A new Emory event this year, “Science.Art.Wonder,” will run concurrently with the chemistry and physics events, in the same venues. For the past year, the program has paired local artists and scientists to explore ideas of research through the visual arts. You can stroll through an exhibit of the resulting artwork and meet some of the artists and scientists involved in the project.

Adult fare is featured on Monday, March 19, including “The Science of ‘Motherese,’” an overview of early vocal development in infants at the Marcus Autism Center, and “CDC in the Scene,” which features CDC scientists sorting fact from fiction surrounding movies like “Outbreak,” in the Mathematics and Science Center.

On Tuesday, March 20, “Become an Archeologist” lets you in on secrets revealed by ancient skeletons and artifacts, while “Mock Climate Change Negotiation” turns you into an international policymaker for a day.

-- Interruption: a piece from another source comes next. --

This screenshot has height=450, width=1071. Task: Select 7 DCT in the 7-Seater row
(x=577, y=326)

During “Unveiling the Internet,” on Wednesday, March 21, Emory computer scientists will give interactive lessons on everything from the workings of YouTube to Snapchat.

“STEM Gems: Giving Girls Role Models in STEM Careers,” on Saturday, March 10, is an interactive discussion where panelists offer advice and guidance specific to girls and young women intrigued by science, technology, engineering and math. “Women and Minorities in STEM: Surprises, Setbacks and Successes,” set for the evening of Thursday, March 22 at the Oxford campus, is a panel discussion with voices from a diverse set of scientific fields who will share their stories and take questions.

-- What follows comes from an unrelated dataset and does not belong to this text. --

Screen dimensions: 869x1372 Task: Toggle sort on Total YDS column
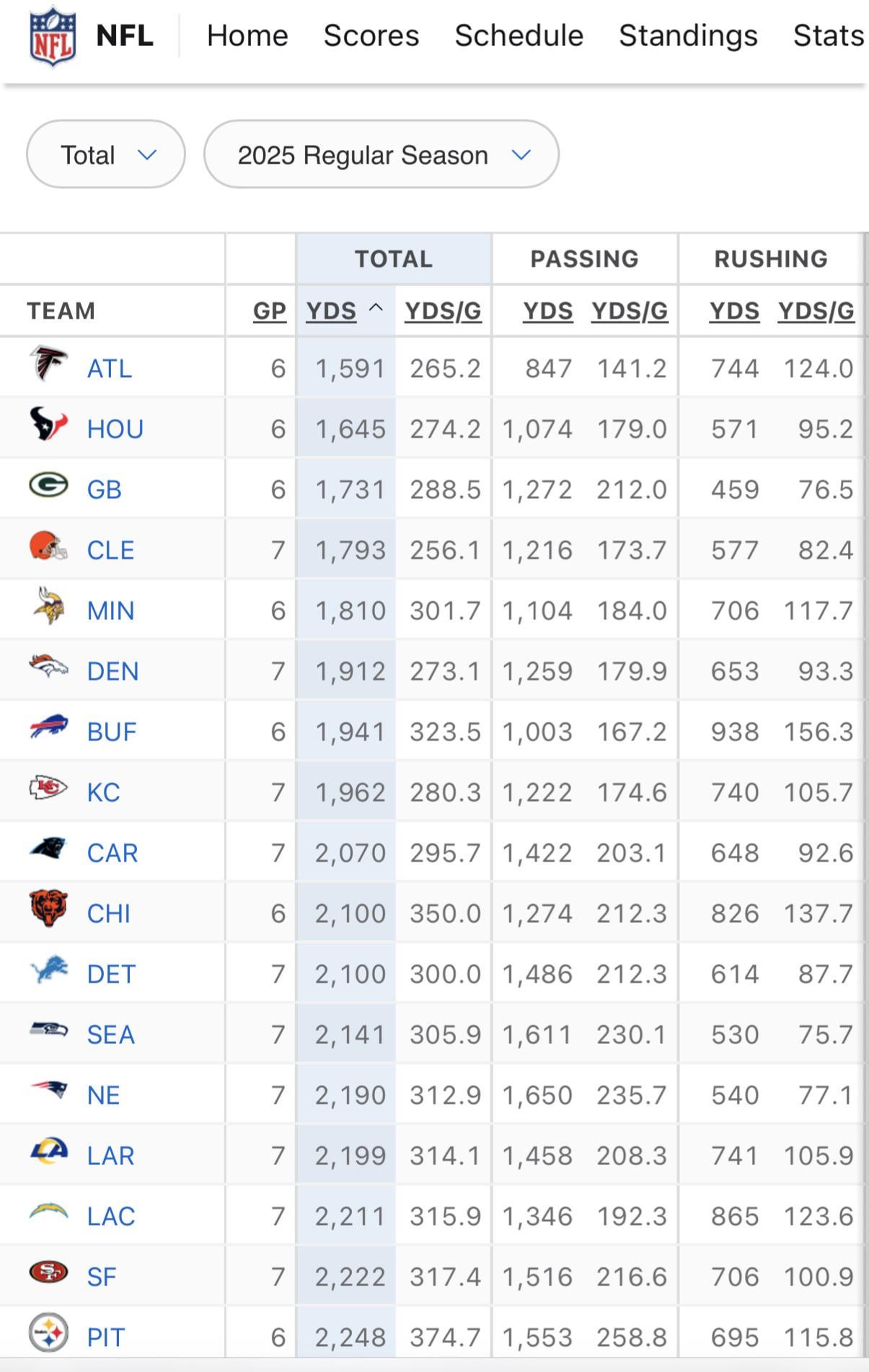point(332,311)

Click here for more details of Emory campus events, and events throughout the city featuring members of the Emory community.

Among the dozen Emory booths at “Exploration Expo” will be chemistry students running their non-Newtonian fluid dance pit. The Center for the Study of Human Health will explore the human gut microbiome in a booth called “Your Hundred Trillion Best Friends.” And the “Science.Art.Wonder” team will display art from the program and invite you to help create a mural.

The Atlanta Science Festival was founded by Emory, Georgia Tech and the Metro Atlanta Chamber and is a collaboration among diverse community partners and sponsors.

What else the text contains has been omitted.